Blanik kritisiert Ende des Direktzugs Lienz-Innsbruck

Die Gesellschafter des VVT haben beschlossen, die direkte Bahnverbindung zwischen Lienz und Innsbruck einzustellen. In Hinkunft sollen nur mehr Busse direkt fahren. Über den kürzlich bekannt gewordenen VVT-Beschluss, wonach die Korridorzüge – also die Direktverbindungen – zwischen Lienz und Innsbruck eingestellt werden sollen, ärgert sich die Lienzer Bgm. und SP-Verkehrssprecherin im Tiroler Landtag, DI Elisabeth Blanik. Für sie stehe außer Zweifel, dass mit dem Punkt „Verbesserung der Vertaktung der Verbindung Lienz-Innsbruck mit einer Direktverbindung“ im schwarz-grünen Koalitionsabkommen nur die Bahnverbindung zwischen Lienz und Innsbruck gemeint sein kann. „Es ist eine Zumutung, mit dem Bus von Lienz über den Brenner nach Innsbruck zu fahren“, sagt Blanik.
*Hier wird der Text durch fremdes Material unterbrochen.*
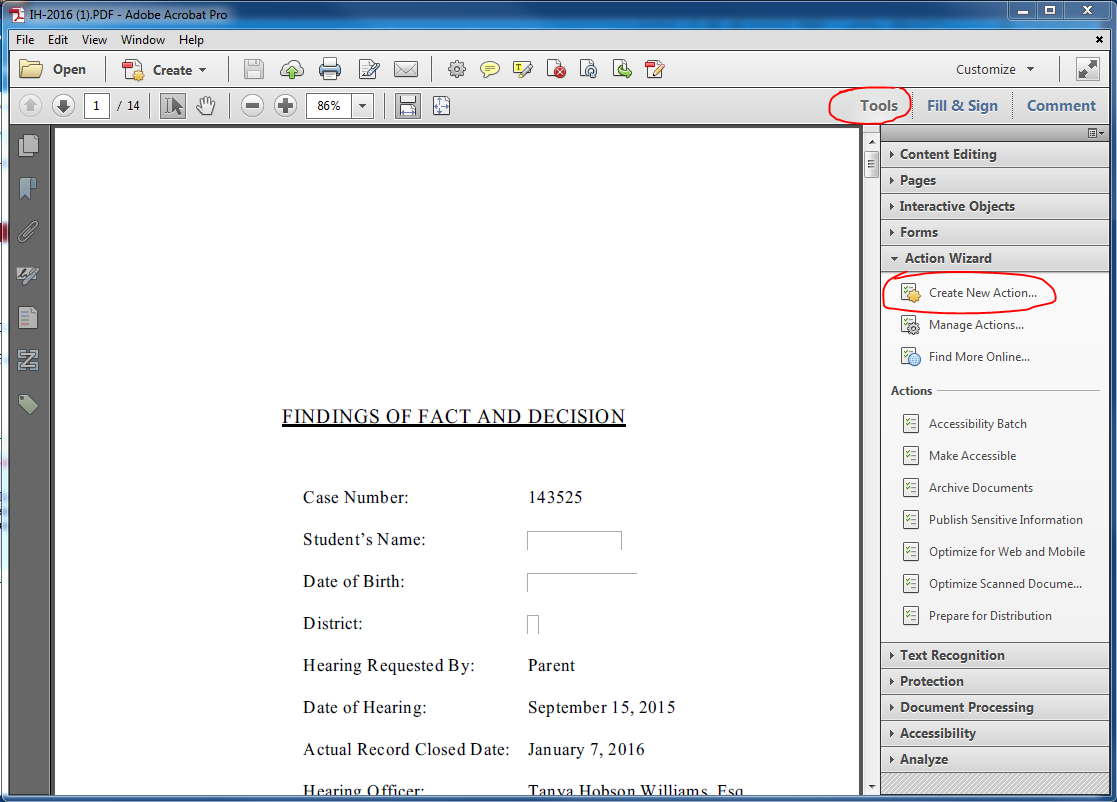This screenshot has height=802, width=1117.
Task: Open the Edit menu
Action: [58, 40]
Das hätten ihr betroffene Bahnkunden gesagt, die in den letzten Monaten immer wieder den Schienenersatzverkehr zwischen der Bezirks- und der Landeshauptstadt in Anspruch nehmen mussten.

Der Verkehrssprecher der Tiroler Grünen, Hermann Weratschnig, teilt in einer Aussendung mit, dass „Verbesserungen im öffentlichen Verkehr auf der Pustertalstrecke kommen werden“. Er spreche sich dafür aus, dass möglichst bald ein drittes schnelles Buspaar auf der Strecke Lienz-Innsbruck eingesetzt wird. „Damit wären drei tägliche Direktverbindungen auf der Strecke Lienz-Innsbruck und umgekehrt gesichert, nämlich morgens, mittags und abends“, so Weratschnig. Derzeit würden die Grünen abklären, ob diese Verbesserung finanzierbar ist.